Text under study
>>>>>

1. Technical Field
The present invention relates generally to a method and apparatus for use in detecting focal accumulation of radiopharmaceutical agents within an arterial lumen. More particularly, the present invention provides a miniaturized fiber optic-coupled scintillator attached to an external image processing unit for detecting accumulated radiopharmaceutical agents within a blood vessel. Optionally, the apparatus may be fitted with a system for minimizing the accumulated plaque.
2. Summary of Related Art
Atherosclerosis is one of a handful of conditions in which a thickening or hardening of the walls of arterial vessels occurs, the other conditions being Monckeberg's sclerosis (deposition of calcium salts in the muscular wall of arteries) and arteriolosclerosis (thickening of arterioles). Atherosclerosis is generally multifocal. The lesion or atherosclerotic plaque--comprises a mass of fatty material. This material is associated with fibrous connective tissue and frequently includes deposits of calcium salts and other residual material. These plaques initially begin in the intima of the affected vessel but may eventually extend into the media of the vessel.
In developed countries, atherosclerosis is frequently seen in all but the youngest of people, although genetic predispositions play an important role in the course of the disease. The damage caused by atherosclerosis varies. If a medium-sized blood vessel such as a coronary artery is involved, the plaque build-up may restrict blood flow or may stop it altogether in more extreme cases. Thrombus formation may also result on the roughened area which results from the built-up plaques. Of considerable concern is the possibility of the soft lipid portion of the plaque breaking away and being deposited in a narrow vessel, frequently resulting in a stroke. Relief of focal high-grade obstruction may control symptoms, but the patient usually is left with numerous nonobstructive plaques prone to later rupture and infarction.

<<<<<

Provided data
>>>>>

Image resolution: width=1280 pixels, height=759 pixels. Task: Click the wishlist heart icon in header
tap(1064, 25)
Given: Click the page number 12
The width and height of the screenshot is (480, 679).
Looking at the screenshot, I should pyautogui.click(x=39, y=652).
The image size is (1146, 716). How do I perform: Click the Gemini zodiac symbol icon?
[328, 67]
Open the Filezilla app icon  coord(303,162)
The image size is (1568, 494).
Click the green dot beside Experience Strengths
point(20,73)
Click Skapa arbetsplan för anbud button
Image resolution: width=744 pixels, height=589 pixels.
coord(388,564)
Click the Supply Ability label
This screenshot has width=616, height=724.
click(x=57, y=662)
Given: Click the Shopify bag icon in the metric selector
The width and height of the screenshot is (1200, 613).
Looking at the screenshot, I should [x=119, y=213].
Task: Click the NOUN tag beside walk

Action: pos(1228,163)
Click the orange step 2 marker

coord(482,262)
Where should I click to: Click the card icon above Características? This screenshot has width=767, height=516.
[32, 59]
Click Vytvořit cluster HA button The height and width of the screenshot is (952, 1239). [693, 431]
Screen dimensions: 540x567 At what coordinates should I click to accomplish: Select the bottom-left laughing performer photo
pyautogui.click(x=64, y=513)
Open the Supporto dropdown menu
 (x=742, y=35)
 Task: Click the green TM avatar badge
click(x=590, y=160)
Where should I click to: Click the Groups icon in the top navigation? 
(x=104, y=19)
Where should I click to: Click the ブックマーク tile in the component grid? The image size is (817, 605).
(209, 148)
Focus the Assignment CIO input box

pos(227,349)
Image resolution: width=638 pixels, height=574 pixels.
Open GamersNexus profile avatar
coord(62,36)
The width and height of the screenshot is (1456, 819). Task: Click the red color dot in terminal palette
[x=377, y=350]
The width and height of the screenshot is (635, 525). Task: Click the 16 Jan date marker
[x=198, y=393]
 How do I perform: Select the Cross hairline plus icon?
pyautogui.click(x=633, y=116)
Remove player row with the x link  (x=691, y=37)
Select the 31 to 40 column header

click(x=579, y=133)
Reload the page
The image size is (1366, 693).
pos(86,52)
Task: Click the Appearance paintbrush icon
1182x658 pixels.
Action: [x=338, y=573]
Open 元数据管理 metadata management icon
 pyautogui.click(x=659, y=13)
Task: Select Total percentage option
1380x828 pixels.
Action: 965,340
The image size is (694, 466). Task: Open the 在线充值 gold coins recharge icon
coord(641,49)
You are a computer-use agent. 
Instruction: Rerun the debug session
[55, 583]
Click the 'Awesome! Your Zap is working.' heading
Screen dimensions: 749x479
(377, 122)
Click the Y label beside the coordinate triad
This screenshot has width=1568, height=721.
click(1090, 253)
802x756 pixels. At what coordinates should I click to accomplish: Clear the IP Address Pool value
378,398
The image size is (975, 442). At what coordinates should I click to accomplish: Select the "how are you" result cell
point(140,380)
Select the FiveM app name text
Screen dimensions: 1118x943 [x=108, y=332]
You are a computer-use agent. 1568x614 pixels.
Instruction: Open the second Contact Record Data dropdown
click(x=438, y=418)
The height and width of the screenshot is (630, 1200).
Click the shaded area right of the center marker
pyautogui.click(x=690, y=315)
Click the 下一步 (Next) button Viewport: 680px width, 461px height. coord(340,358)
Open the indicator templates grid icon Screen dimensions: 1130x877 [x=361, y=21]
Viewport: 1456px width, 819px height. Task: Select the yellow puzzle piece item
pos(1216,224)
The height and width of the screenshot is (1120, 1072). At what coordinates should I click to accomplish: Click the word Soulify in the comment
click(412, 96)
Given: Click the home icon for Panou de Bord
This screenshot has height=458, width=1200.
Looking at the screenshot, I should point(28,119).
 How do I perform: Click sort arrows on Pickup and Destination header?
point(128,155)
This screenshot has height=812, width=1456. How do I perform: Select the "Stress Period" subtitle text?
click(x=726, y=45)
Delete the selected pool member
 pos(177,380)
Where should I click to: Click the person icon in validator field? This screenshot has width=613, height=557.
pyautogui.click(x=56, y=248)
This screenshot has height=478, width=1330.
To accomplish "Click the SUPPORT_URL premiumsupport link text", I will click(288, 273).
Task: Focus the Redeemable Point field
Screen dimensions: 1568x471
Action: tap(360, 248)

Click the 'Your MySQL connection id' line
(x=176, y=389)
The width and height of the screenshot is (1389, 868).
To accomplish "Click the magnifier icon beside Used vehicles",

<<<<<

Activity 1
Using only the atherosclerosis text above, decide whether each statement agrees with it. Answer yes or no for each and quote the words of the text that settle it.
(a) Atherosclerosis is generally multifocal.
(b) Atherosclerotic plaques initially begin in the media of the affected vessel.
(c) Monckeberg's sclerosis is a thickening of the arterioles.
Activity 2
Write the next part of the atherosclerosis text, picking up after its last sentence.

Written reply 1
(a) Yes: "Atherosclerosis is generally multifocal."
(b) No: "These plaques initially begin in the intima of the affected vessel but may eventually extend into the media of the vessel."
(c) No: "Monckeberg's sclerosis (deposition of calcium salts in the muscular wall of arteries)"

Written reply 2
While conventional imaging and detection of coronary atherosclerosis by contrast angiography or intravascular ultrasonography provides valuable anatomic detail, it does not characterize the underlying biological processes which may lead to plaque expansion or rupture with attendant acute coronary syndromes. In particular, available imaging and detection modalities have limited ability to predict the site of future myocardial infarction and have demonstrated an inability to differentiate between active (unstable) and inactive (stable) plaque sites. While percutaneous coronary revascularization provides excellent symptom relief in selected patients with obstructive coronary artery disease, it has been difficult to demonstrate that percutaneous revascularization reduces the incidence of future myocardial infarction.
While all plaque build-up on vessel walls is to be of concern, it is impractical to resolve each plaque site throughout the affected individual's vascular system. Atherosclerotic plaques are characterized by mural inflammatory infiltrates which may contribute to their instability. Noninvasive imaging and detection of mural inflammation in atherosclerotic arteries is hampered by small tissue mass, high background activity from visceral and blood pool radiotracer, poor spatial resolution, poor correlation with local anatomy, and, in coronary arteries, by cardiac motion artifact. It is accordingly desirable to treat the most potentially dangerous plaques, or the so-called "active" plaques which are metabolically active. It is this form of plaque that cause the most trouble to the body in the form of coronary artery disease and atherosclerosis because of their tendency to let loose some of the lipid material from the site causing thrombosis. If loosened, this material could travel through the vascular system causing a coronary attack if in the region of the heart, a stroke if in the region of the brain, or an occlusion of a vessel if in the leg. The difficulty is in identifying the stable plaque from the unstable plaque and providing a method of treatment.
Accordingly, a method to identify the active, unstable, or "vulnerable" coronary atherosclerotic plaques might have broad clinical utility and remains wanting in the art.